Swiss Side - Bernina Group central range from North (Photo by gabriele)
Crast'Alva (Biancograt), Monte Scerscen and Piz Roseg north walls from the summit of Piz Morteratsch
On the Swiss map, the Piz Scerscen is marked with 5 points:
3781 m: The first rock tower between Porta da Roseg and P. 3875.
P. 3875 m: The 'Schneehaube' with its little white firn cap, which is immediately noticed from people watching from the Swiss side. The rock ridge has become a firn ridge.
3971 m (SAC)/3967 m (Vanis): This main summit is a free located rock tower, seen from the Piz Bernina.
3954 m: This E summit is reached from the main summit via a small, almost horizontal ridge.
3895 m: On this point is a widely visible tower, which is located in the Fuorcla Scerscen, a saddle, to which the ridge has been going down.
The Piz Scerscen got its name when people become interested in the Ice Nose (Eisnase). It was climbed for the first time in summer 1877 (22th of Septemer)
by Paul Güßfeld with the guides Graß and Capat. It got directly famous and is a standard ice tour till today.

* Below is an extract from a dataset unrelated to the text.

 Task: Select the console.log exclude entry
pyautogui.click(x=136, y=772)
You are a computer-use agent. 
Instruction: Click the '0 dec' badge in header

The nose is an ice break of the huge high firn plateau. In 1870, Heim and Güßfeld measured an absolute height of 60 meters. Ulrich Wieland,
one of the most famous ice climbers of the 1930s estimated 100 meters in 1929, 30 m of it with 90°. Other people even estimated it still higher
and as overhang. Erich Vanis, who climbed it 1958, thought, that it was about 50 to 60 meters high and with an average steepness of about 50°.
The main reason why it has been estimated easier in later times is probably the advance of technical aid (crampons and ice screws)

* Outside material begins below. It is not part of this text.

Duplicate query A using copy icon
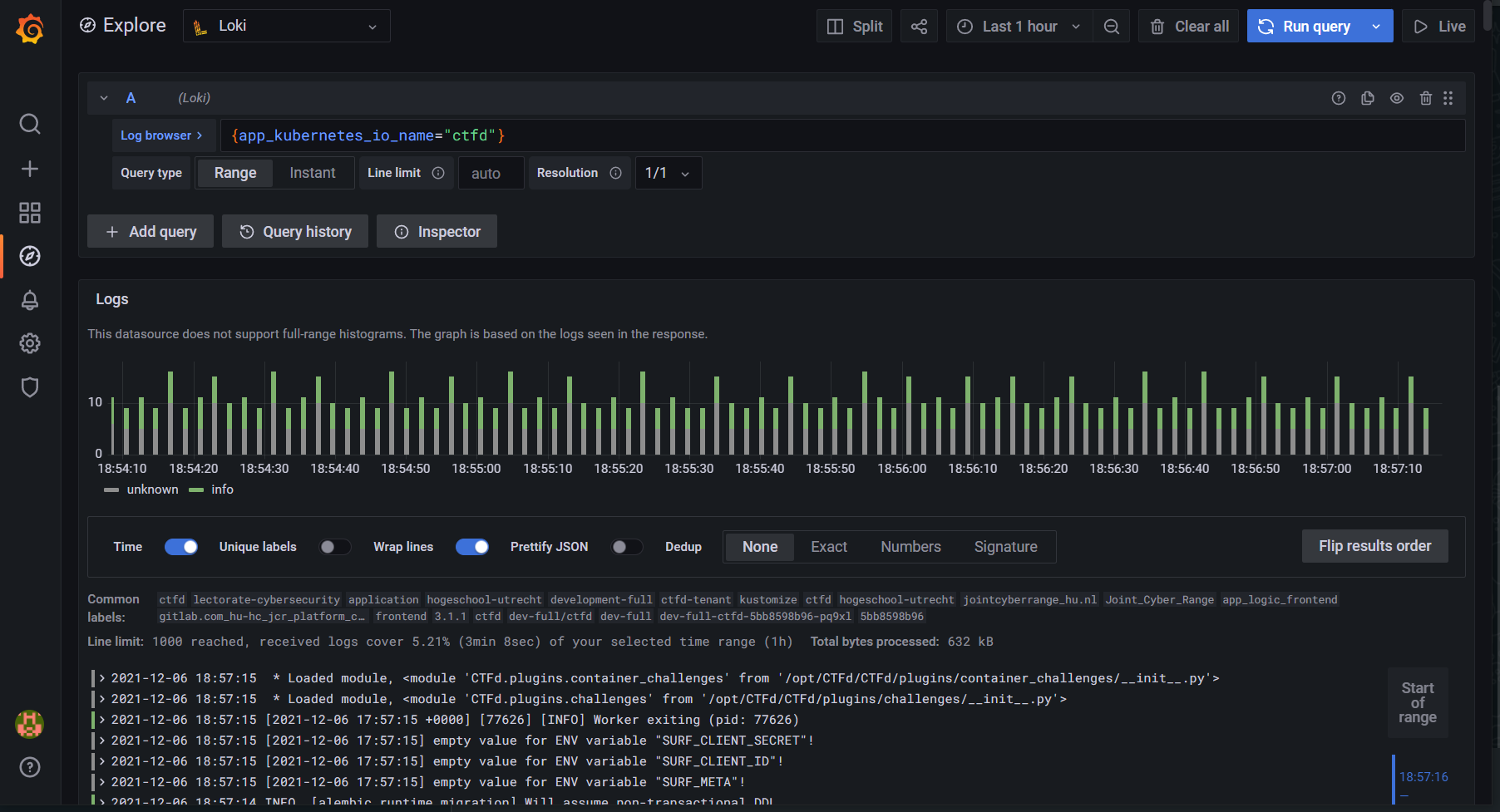1500x812 pixels. click(1368, 98)
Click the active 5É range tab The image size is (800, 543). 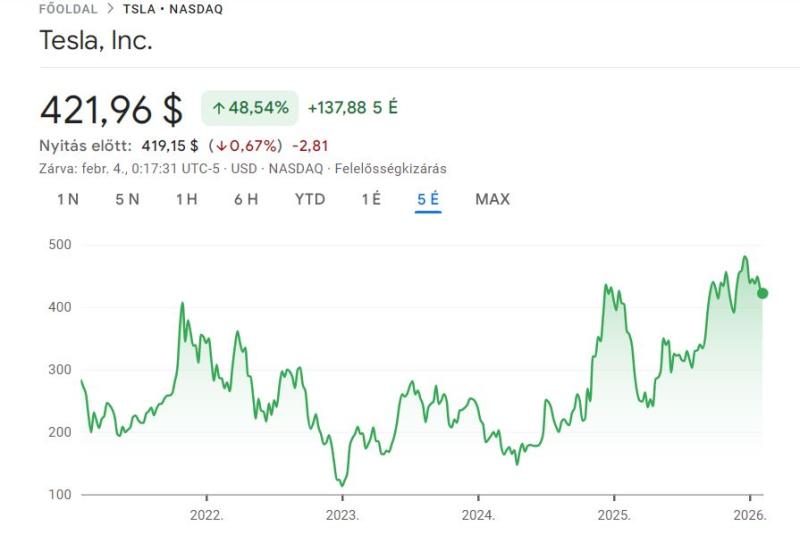click(428, 199)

which lets the climbers belief that it is not as difficult as the first climbers thought.
For the Routes compare the section Routes Overview below.
You come from the Tschiervahütte: cross the glacier in direction of the W foot of Piz Umur, from there you go the steeper snowflank up and on the
glacier along the W side of Piz Umur.
You come from the Rif. Marinelli-Bombardieri.
To the Tschiervahütte:
You reach the hut from Pontresina: on foot (1h), by mountainbike (to rent at Roseg-Inn) or with coach (reservation by phone necessary!)

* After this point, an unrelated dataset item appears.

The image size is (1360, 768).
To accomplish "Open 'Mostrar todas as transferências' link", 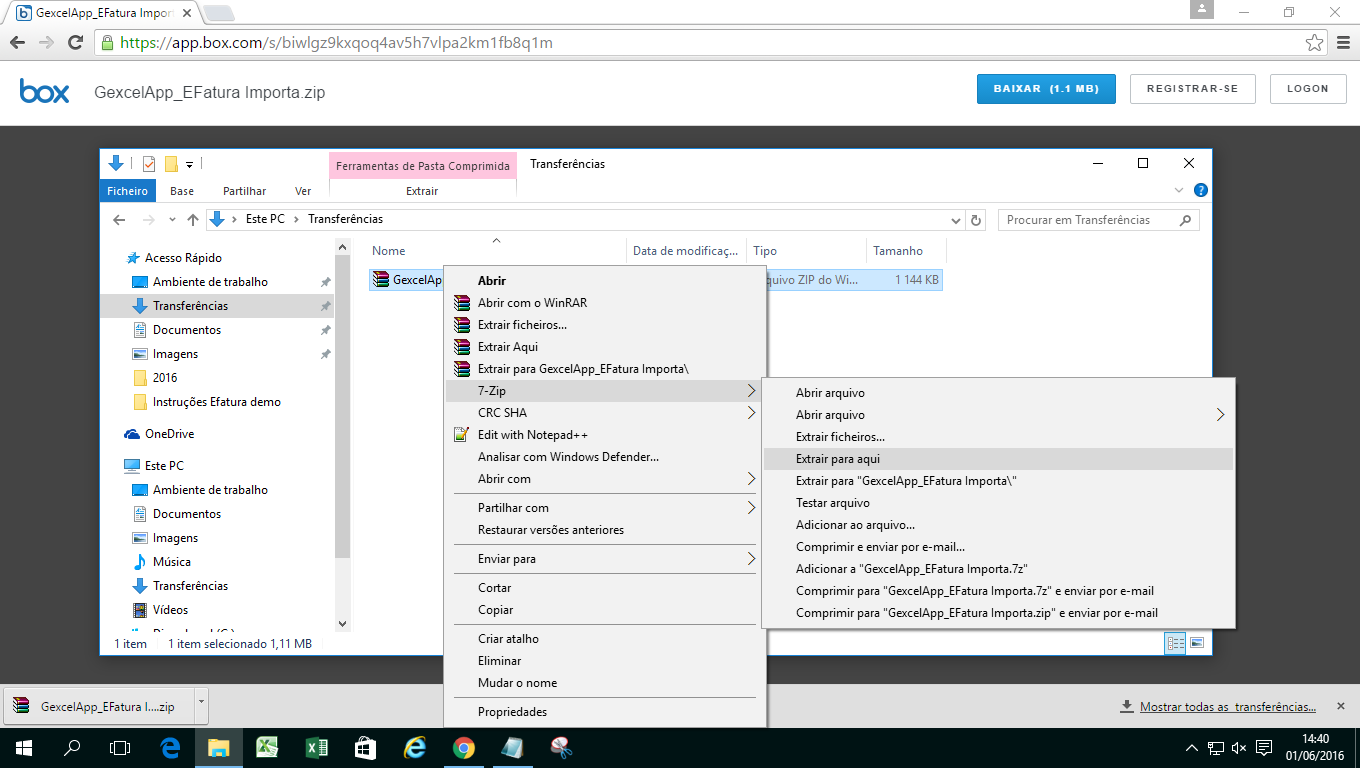I will [x=1227, y=707].
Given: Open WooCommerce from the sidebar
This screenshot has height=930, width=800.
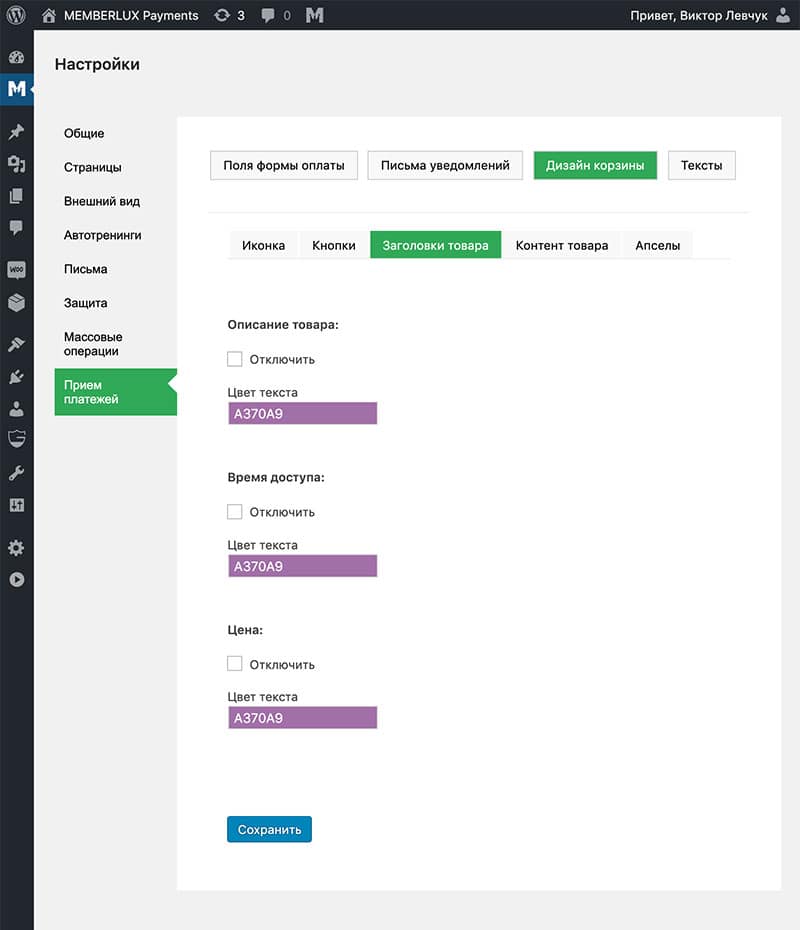Looking at the screenshot, I should coord(16,270).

to the Roseg-Inn (1999) in Roseg valley. You only have to follow the wide road.
From Roseg-Inn, you cross the river via a bridge and go along the river till the way goes up over the hangs. You follow the way all the time and reach
in 2 h the Tschiervahütte.
You reach Pontresina by train or car on the road no. 29 from Samedan. You reach Samedan on the road no. 27 either from the NE (Zernez, via road no.
28 from Davos in the N or from Bozen in the E) or from the SW from St. Moritz. To St. Moritz a few kilometers on the road no. 27
from Silvaplana (and the Lago di Como). To Silvaplana, you can come also from the N from Chur on the road no. 3. To Chur: On the A13
from the N from the Bodensee.
* NW Ridge with the Ice Nose (Photos by Bernhard Sauer and Helmut Dodel)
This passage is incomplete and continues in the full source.